Stored data entries

■ ■ ■ ■ ■ ■ ■

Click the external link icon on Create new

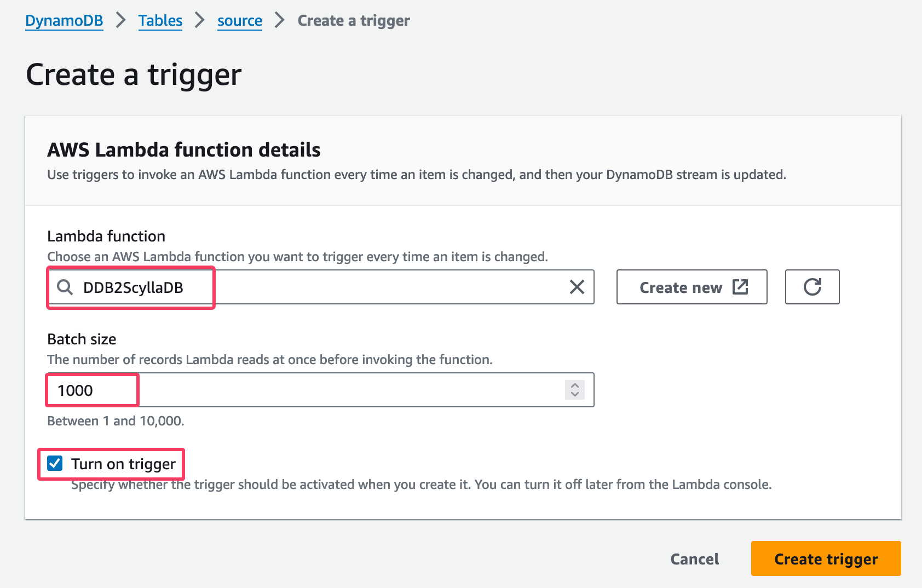741,286
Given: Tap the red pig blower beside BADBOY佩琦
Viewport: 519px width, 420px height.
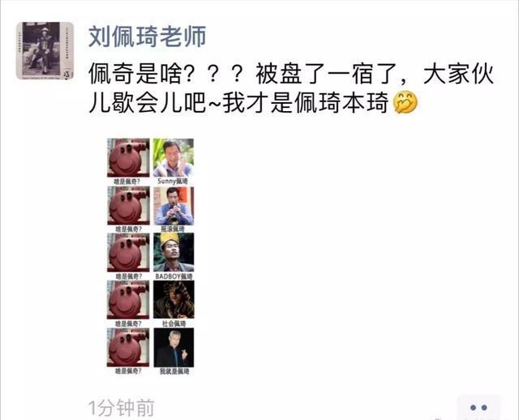Looking at the screenshot, I should point(128,252).
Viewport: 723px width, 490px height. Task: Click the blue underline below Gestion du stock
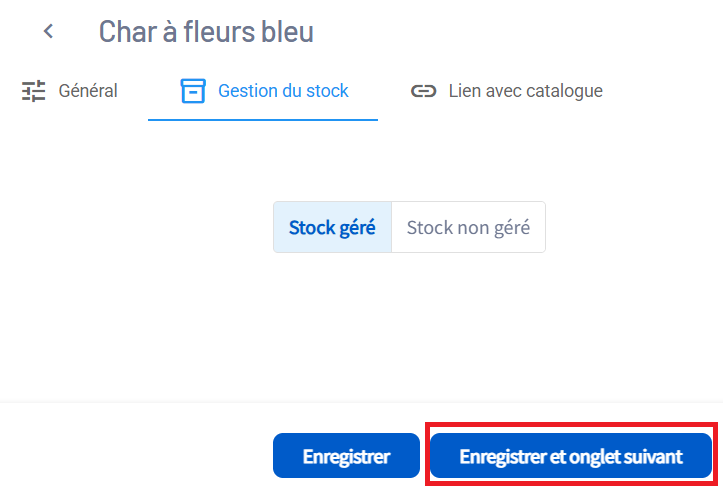(263, 120)
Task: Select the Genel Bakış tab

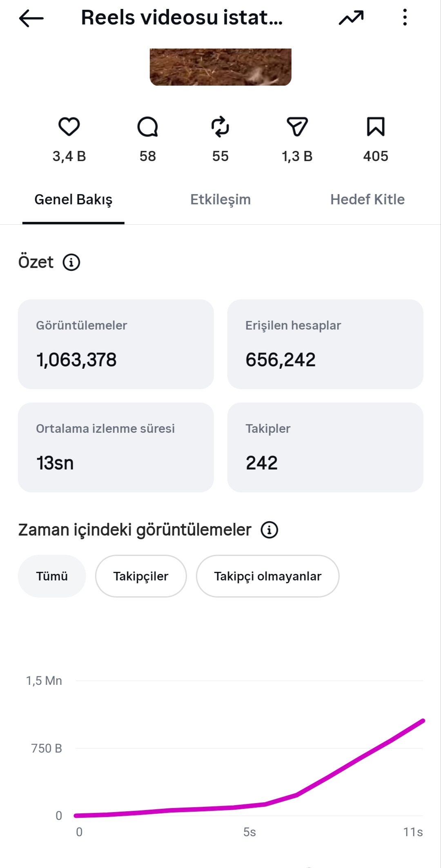Action: [x=74, y=199]
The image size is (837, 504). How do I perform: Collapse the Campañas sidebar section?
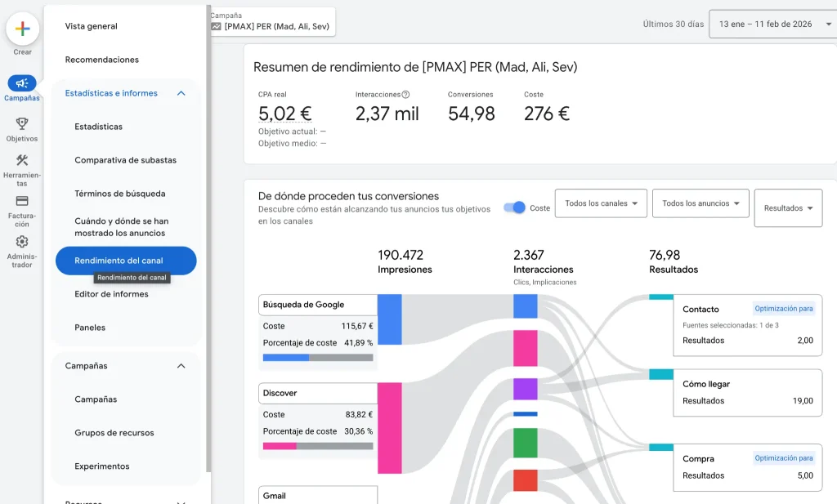click(x=181, y=366)
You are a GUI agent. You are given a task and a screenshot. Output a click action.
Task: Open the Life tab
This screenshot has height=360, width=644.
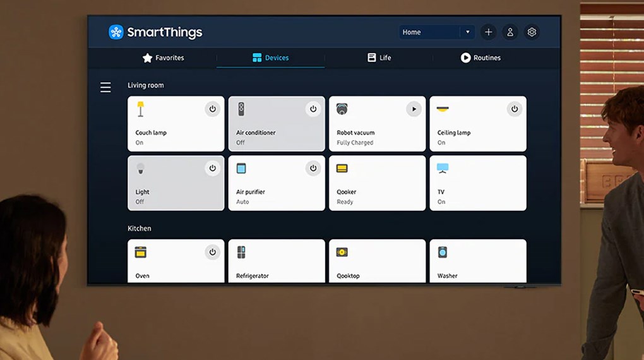pyautogui.click(x=379, y=57)
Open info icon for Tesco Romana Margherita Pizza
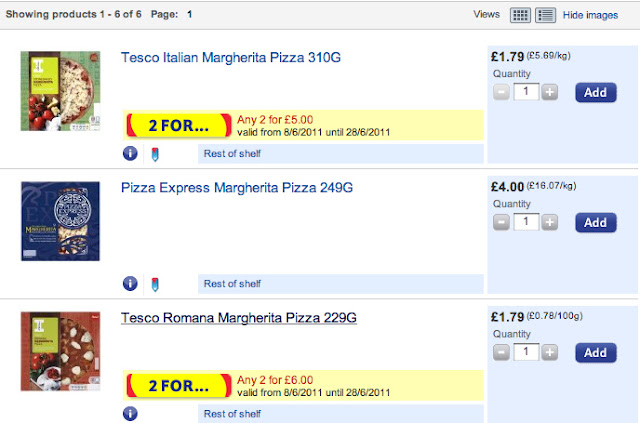The image size is (640, 423). coord(130,413)
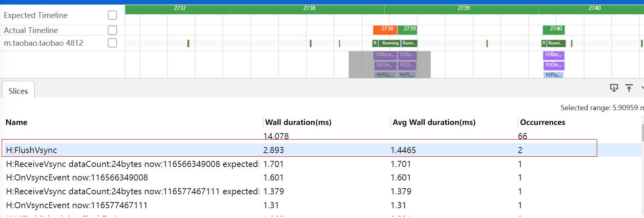Select frame 2737 in the Expected Timeline
The height and width of the screenshot is (218, 644).
pyautogui.click(x=180, y=8)
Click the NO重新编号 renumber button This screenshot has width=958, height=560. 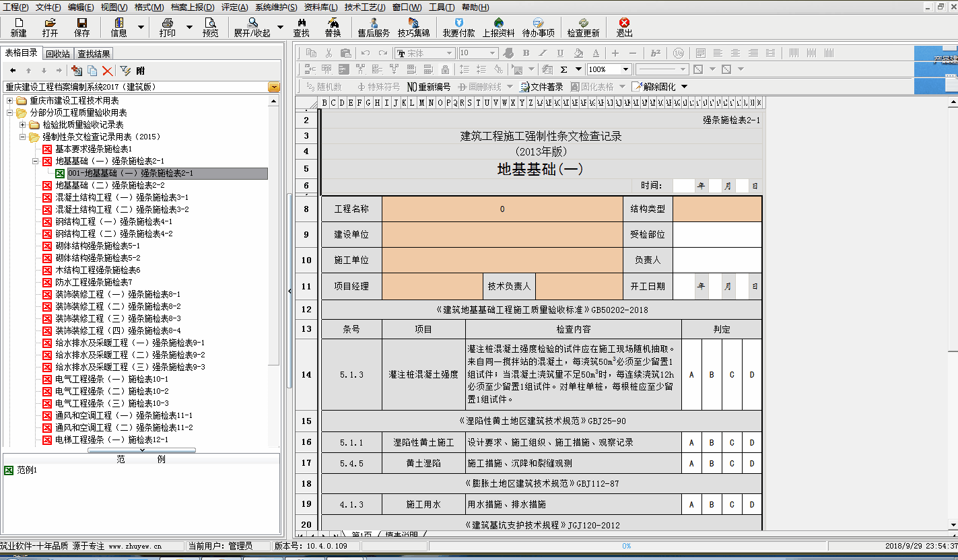point(429,87)
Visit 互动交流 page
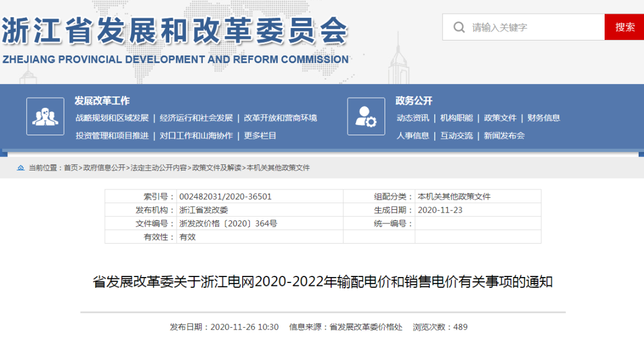The width and height of the screenshot is (644, 339). coord(457,136)
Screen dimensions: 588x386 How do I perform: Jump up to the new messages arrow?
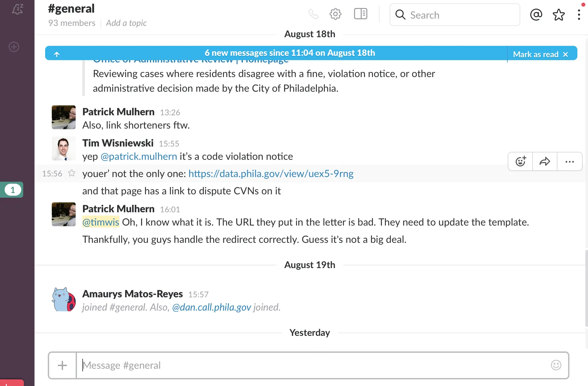pyautogui.click(x=57, y=54)
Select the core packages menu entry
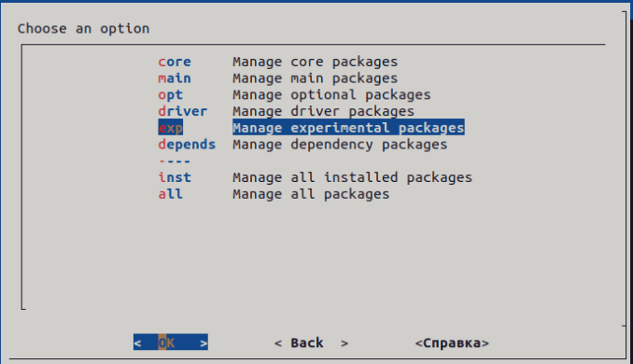The height and width of the screenshot is (364, 633). pos(175,62)
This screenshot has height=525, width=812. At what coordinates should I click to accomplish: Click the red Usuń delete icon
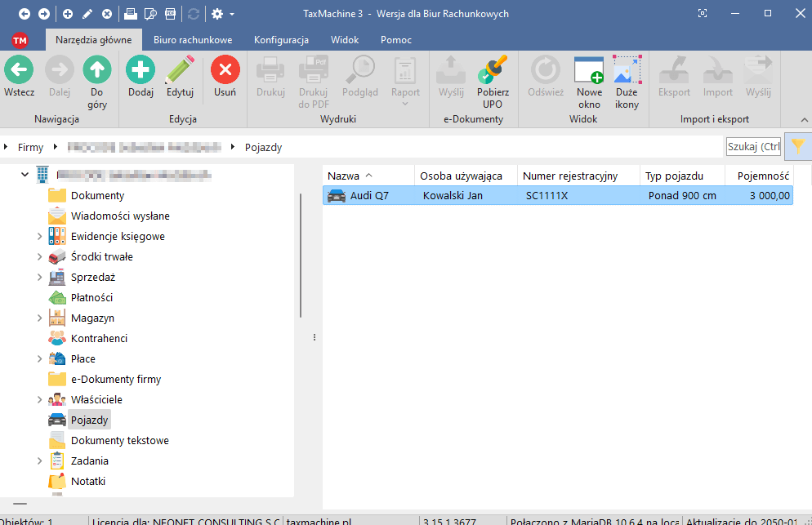coord(225,71)
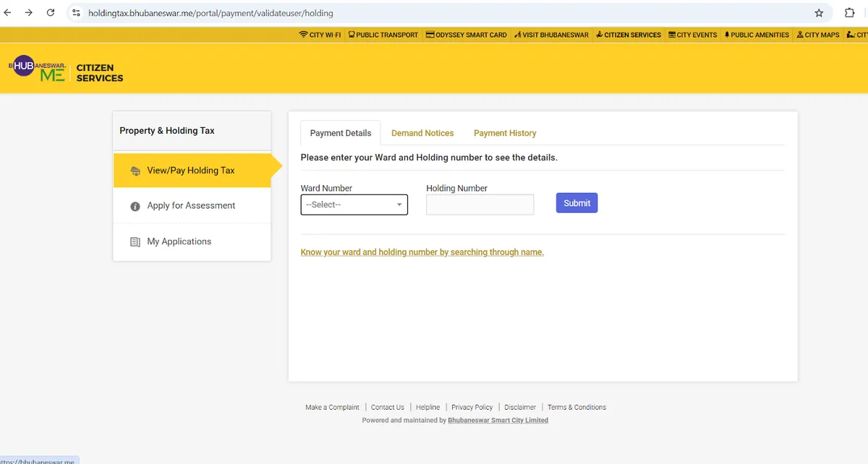Open Public Transport in top navigation
868x464 pixels.
pyautogui.click(x=383, y=35)
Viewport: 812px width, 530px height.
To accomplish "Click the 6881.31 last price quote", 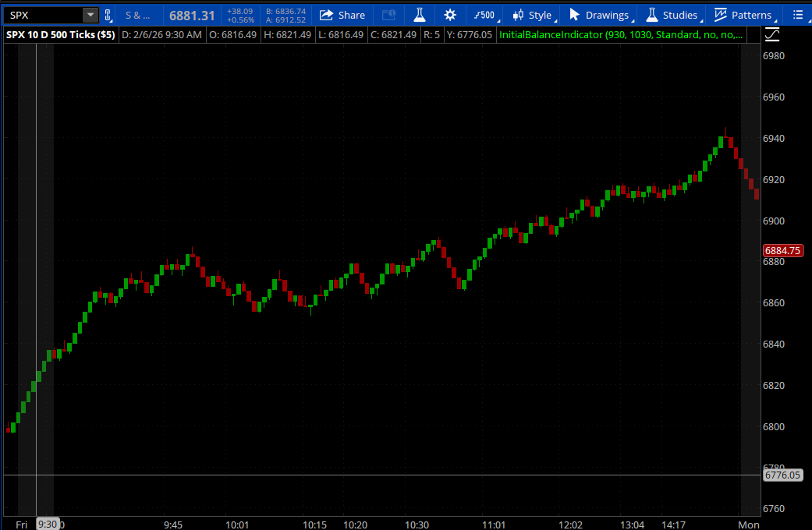I will click(191, 15).
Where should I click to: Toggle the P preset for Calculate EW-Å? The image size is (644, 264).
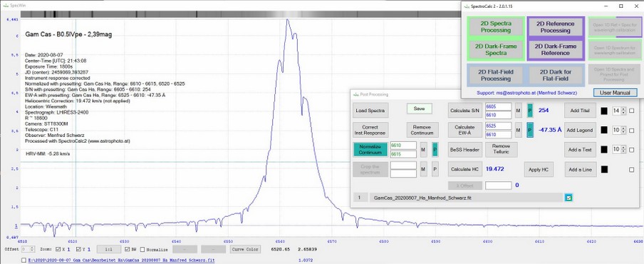pos(530,130)
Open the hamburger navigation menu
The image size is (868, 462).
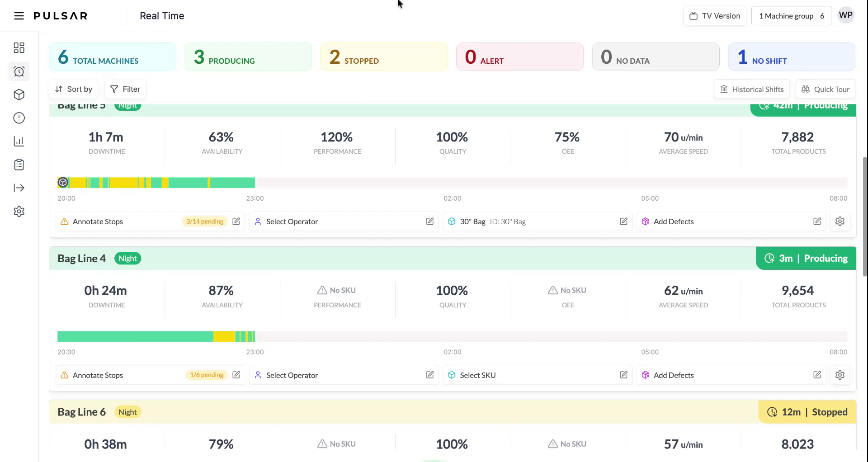point(19,16)
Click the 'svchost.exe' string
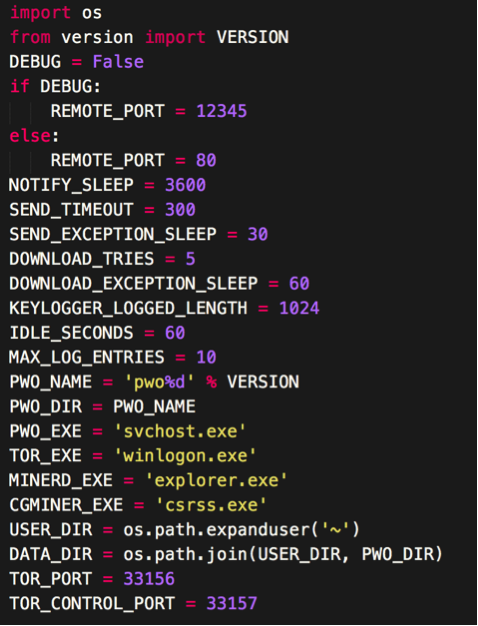478x626 pixels. coord(180,431)

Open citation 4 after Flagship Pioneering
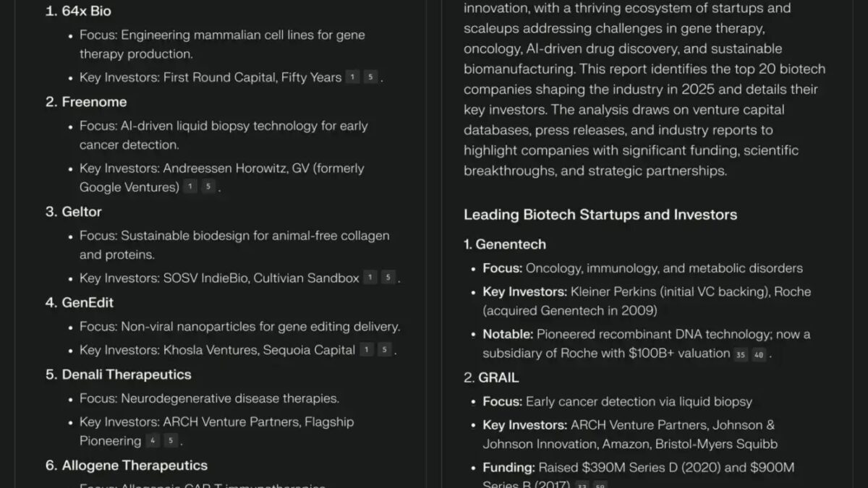point(152,441)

■ ■ ■ ■ ■ ■ ■

- [WORK REQUEST]: Each line from the one containing "Open the hamburger navigation menu" through the last line of the entries above should be duplicated exactly, both included; leave out pictures and add nothing.

- [RESPONSE TO THIS EXERCISE]:
Open the hamburger navigation menu
The image size is (868, 462).
point(19,16)
Click the 'svchost.exe' string
478x626 pixels. coord(180,431)

Open citation 4 after Flagship Pioneering
point(152,441)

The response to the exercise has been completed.